The goal of clinical biomechanics is to develop treatment protocols and methods to aid in increasing the quality of life of individuals suffering from a health condition, disease or illness inhibiting the ability to move and function properly. By providing a “looking glass” into how the body reacts and performs, and applying biomechanical principles to specialized movement, clinical biomechanics can also be a helpful tool to maximize or enhance performance in athletes. This scientifically based practice is additionally beneficial in reducing or preventing injury.
The methodologies behind clinical biomechanics require a variety of medical professionals ranging from the physicians and surgeons to movement experts such as physical therapists, occupational therapists, athletic trainers and orthotics engineers. Orthotic engineers design custom assistive devices for problems associated with movement dysfunction or positioning issues preventing normal motion. An “AFO,” or ankle foot orthotic, for example, is a bracing system designed by an orthotist and fitted to an individual to maximize foot function. This can be accomplished by prohibiting ankle movement or supporting the ankle by limiting the range of motion when the ankle is no longer able to move appropriately.

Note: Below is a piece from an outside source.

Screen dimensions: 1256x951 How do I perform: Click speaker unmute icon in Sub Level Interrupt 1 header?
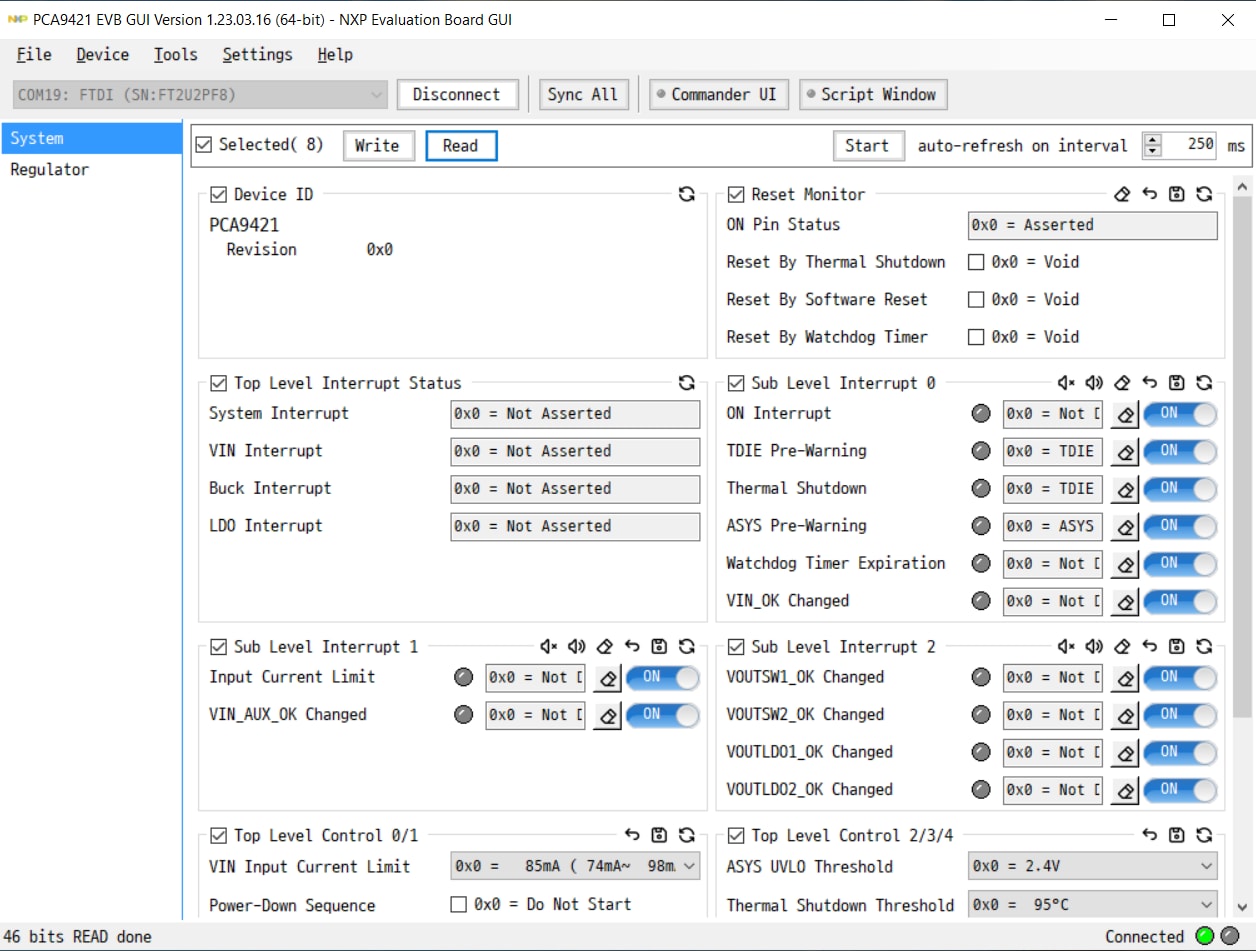577,647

Clinical biomechanics is the bridge between the research and the actual application of attaining proper movement in a real life situation. Everything from the range of motion and muscle strength of the affected body part to the overall connection of patterns of movement is taken into consideration. For example, when an individual has difficulties walking, the entire gait pattern is examined. The obvious problem may be the inability of the ankle to pull the foot up when the leg swings through, but there also may be some underlying cause, such as weak hip and leg muscles.
The use of clinical biomechanics is also an important factor in enhancing performance of athletes. Observing and assessing the way the athlete performs sports-related activities, or performing a biomechanical analysis, may uncover a slight abnormality in movement patterns. By applying acceptable biomechanics research theories to these subtle movement irregularities can greatly improve performance and efficiency of movement, therefore preventing future injuries.